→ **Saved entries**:
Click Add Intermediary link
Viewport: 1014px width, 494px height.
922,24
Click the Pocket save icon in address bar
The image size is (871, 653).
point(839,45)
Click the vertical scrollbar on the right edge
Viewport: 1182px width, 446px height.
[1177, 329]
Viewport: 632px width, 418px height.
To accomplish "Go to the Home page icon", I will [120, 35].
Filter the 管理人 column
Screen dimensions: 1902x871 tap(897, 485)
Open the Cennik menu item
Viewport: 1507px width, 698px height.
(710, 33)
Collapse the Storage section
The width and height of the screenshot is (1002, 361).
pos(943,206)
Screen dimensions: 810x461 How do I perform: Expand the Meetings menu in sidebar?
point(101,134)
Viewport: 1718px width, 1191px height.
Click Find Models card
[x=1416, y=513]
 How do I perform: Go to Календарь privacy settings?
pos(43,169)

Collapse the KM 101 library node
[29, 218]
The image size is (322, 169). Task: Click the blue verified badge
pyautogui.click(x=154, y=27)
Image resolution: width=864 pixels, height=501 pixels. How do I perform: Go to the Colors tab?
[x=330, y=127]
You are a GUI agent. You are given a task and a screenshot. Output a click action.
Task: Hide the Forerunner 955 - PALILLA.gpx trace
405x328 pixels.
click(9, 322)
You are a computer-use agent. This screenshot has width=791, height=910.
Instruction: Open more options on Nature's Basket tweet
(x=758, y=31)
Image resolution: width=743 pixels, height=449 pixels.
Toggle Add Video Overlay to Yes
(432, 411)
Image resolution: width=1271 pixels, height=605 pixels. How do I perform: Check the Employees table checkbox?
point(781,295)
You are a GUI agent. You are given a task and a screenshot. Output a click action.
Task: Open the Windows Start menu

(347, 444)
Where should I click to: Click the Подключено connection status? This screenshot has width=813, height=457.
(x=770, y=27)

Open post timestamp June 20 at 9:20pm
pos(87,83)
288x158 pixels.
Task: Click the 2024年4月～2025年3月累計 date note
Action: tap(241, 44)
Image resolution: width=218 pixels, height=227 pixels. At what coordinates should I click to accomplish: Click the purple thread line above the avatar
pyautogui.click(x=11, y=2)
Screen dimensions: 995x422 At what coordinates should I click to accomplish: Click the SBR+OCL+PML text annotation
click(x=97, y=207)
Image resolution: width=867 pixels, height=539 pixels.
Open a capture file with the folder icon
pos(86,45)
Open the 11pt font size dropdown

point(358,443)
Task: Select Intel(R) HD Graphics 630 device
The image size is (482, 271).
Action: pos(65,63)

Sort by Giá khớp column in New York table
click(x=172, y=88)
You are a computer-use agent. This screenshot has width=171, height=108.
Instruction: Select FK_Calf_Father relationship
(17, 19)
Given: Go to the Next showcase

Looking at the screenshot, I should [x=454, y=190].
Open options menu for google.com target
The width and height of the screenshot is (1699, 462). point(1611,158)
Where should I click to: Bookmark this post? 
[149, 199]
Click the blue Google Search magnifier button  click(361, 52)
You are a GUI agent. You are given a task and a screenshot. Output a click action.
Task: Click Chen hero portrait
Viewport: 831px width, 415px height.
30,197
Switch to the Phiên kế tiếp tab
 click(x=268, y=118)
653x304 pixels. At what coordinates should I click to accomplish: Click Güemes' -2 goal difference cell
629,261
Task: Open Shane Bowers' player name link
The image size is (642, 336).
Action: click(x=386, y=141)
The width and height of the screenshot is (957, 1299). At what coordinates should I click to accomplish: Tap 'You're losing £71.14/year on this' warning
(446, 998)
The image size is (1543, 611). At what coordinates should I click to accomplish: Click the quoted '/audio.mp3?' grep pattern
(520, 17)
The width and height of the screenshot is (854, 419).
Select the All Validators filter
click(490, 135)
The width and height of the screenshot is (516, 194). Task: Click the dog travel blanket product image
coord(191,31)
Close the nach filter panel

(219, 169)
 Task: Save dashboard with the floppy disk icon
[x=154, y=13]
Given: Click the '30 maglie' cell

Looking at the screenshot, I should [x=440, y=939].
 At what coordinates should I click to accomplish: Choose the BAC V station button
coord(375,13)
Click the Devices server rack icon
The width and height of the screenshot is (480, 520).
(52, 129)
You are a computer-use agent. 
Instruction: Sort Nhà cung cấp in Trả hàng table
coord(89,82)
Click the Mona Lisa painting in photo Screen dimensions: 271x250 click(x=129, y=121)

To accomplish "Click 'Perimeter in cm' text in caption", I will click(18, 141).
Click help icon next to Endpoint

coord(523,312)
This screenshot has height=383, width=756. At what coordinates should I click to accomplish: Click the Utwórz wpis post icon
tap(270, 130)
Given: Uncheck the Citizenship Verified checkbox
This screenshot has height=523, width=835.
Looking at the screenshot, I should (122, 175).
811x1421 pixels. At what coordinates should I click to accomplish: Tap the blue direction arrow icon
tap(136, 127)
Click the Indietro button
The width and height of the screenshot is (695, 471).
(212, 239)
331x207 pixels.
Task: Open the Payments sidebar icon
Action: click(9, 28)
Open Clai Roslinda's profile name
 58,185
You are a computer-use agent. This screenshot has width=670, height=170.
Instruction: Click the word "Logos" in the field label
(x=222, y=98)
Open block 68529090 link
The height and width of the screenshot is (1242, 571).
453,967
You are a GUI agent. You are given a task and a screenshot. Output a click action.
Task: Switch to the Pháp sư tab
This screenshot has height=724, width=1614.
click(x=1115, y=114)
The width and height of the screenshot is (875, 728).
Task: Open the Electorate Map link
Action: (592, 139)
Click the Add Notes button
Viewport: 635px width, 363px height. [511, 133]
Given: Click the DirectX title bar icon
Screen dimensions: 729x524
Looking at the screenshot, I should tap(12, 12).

→ **What you should do**: Print the records above in full, exactly.

→ **Your solution**:
Click Add Intermediary link
Viewport: 1014px width, 494px height.
922,24
Click the Pocket save icon in address bar
The image size is (871, 653).
point(839,45)
Click the vertical scrollbar on the right edge
Viewport: 1182px width, 446px height.
[1177, 329]
Viewport: 632px width, 418px height.
To accomplish "Go to the Home page icon", I will [120, 35].
Filter the 管理人 column
Screen dimensions: 1902x871 tap(897, 485)
Open the Cennik menu item
Viewport: 1507px width, 698px height.
(710, 33)
Collapse the Storage section
The width and height of the screenshot is (1002, 361).
pos(943,206)
Screen dimensions: 810x461 How do I perform: Expand the Meetings menu in sidebar?
point(101,134)
Viewport: 1718px width, 1191px height.
Click Find Models card
[x=1416, y=513]
 How do I perform: Go to Календарь privacy settings?
pos(43,169)

Collapse the KM 101 library node
[29, 218]
The image size is (322, 169). Task: Click the blue verified badge
pyautogui.click(x=154, y=27)
Image resolution: width=864 pixels, height=501 pixels. How do I perform: Go to the Colors tab?
[x=330, y=127]
You are a GUI agent. You are given a task and a screenshot. Output a click action.
Task: Hide the Forerunner 955 - PALILLA.gpx trace
405x328 pixels.
click(9, 322)
You are a computer-use agent. This screenshot has width=791, height=910.
Instruction: Open more options on Nature's Basket tweet
(x=758, y=31)
Image resolution: width=743 pixels, height=449 pixels.
Toggle Add Video Overlay to Yes
(432, 411)
Image resolution: width=1271 pixels, height=605 pixels. How do I perform: Check the Employees table checkbox?
point(781,295)
You are a GUI agent. You are given a task and a screenshot. Output a click action.
Task: Open the Windows Start menu

(347, 444)
Where should I click to: Click the Подключено connection status? This screenshot has width=813, height=457.
(x=770, y=27)

Open post timestamp June 20 at 9:20pm
pos(87,83)
288x158 pixels.
Task: Click the 2024年4月～2025年3月累計 date note
Action: tap(241, 44)
Image resolution: width=218 pixels, height=227 pixels. At what coordinates should I click to accomplish: Click the purple thread line above the avatar
pyautogui.click(x=11, y=2)
Screen dimensions: 995x422 At what coordinates should I click to accomplish: Click the SBR+OCL+PML text annotation
click(x=97, y=207)
Image resolution: width=867 pixels, height=539 pixels.
Open a capture file with the folder icon
pos(86,45)
Open the 11pt font size dropdown

point(358,443)
Task: Select Intel(R) HD Graphics 630 device
The image size is (482, 271).
Action: pos(65,63)

Sort by Giá khớp column in New York table
click(x=172, y=88)
You are a computer-use agent. This screenshot has width=171, height=108.
Instruction: Select FK_Calf_Father relationship
(17, 19)
Given: Go to the Next showcase

Looking at the screenshot, I should [x=454, y=190].
Open options menu for google.com target
The width and height of the screenshot is (1699, 462). point(1611,158)
Where should I click to: Bookmark this post? 
[149, 199]
Click the blue Google Search magnifier button  click(361, 52)
You are a GUI agent. You are given a task and a screenshot. Output a click action.
Task: Click Chen hero portrait
Viewport: 831px width, 415px height.
30,197
Switch to the Phiên kế tiếp tab
 click(x=268, y=118)
653x304 pixels. At what coordinates should I click to accomplish: Click Güemes' -2 goal difference cell
629,261
Task: Open Shane Bowers' player name link
The image size is (642, 336).
Action: click(x=386, y=141)
The width and height of the screenshot is (957, 1299). At what coordinates should I click to accomplish: Tap 'You're losing £71.14/year on this' warning
(446, 998)
The image size is (1543, 611). At what coordinates should I click to accomplish: Click the quoted '/audio.mp3?' grep pattern
(520, 17)
The width and height of the screenshot is (854, 419).
Select the All Validators filter
click(490, 135)
The width and height of the screenshot is (516, 194). Task: Click the dog travel blanket product image
coord(191,31)
Close the nach filter panel

(219, 169)
 Task: Save dashboard with the floppy disk icon
[x=154, y=13]
Given: Click the '30 maglie' cell

Looking at the screenshot, I should [x=440, y=939].
 At what coordinates should I click to accomplish: Choose the BAC V station button
coord(375,13)
Click the Devices server rack icon
The width and height of the screenshot is (480, 520).
(52, 129)
You are a computer-use agent. 
Instruction: Sort Nhà cung cấp in Trả hàng table
coord(89,82)
Click the Mona Lisa painting in photo Screen dimensions: 271x250 click(x=129, y=121)

To accomplish "Click 'Perimeter in cm' text in caption", I will click(18, 141).
Click help icon next to Endpoint

coord(523,312)
This screenshot has height=383, width=756. At what coordinates should I click to accomplish: Click the Utwórz wpis post icon
tap(270, 130)
Given: Uncheck the Citizenship Verified checkbox
This screenshot has height=523, width=835.
Looking at the screenshot, I should (122, 175).
811x1421 pixels. At what coordinates should I click to accomplish: Tap the blue direction arrow icon
tap(136, 127)
Click the Indietro button
The width and height of the screenshot is (695, 471).
(212, 239)
331x207 pixels.
Task: Open the Payments sidebar icon
Action: click(9, 28)
Open Clai Roslinda's profile name
 58,185
You are a computer-use agent. This screenshot has width=670, height=170.
Instruction: Click the word "Logos" in the field label
(x=222, y=98)
Open block 68529090 link
The height and width of the screenshot is (1242, 571).
453,967
You are a GUI agent. You are given a task and a screenshot. Output a click action.
Task: Switch to the Pháp sư tab
This screenshot has height=724, width=1614.
click(x=1115, y=114)
The width and height of the screenshot is (875, 728).
Task: Open the Electorate Map link
Action: (592, 139)
Click the Add Notes button
Viewport: 635px width, 363px height. [511, 133]
Given: Click the DirectX title bar icon
Screen dimensions: 729x524
Looking at the screenshot, I should tap(12, 12).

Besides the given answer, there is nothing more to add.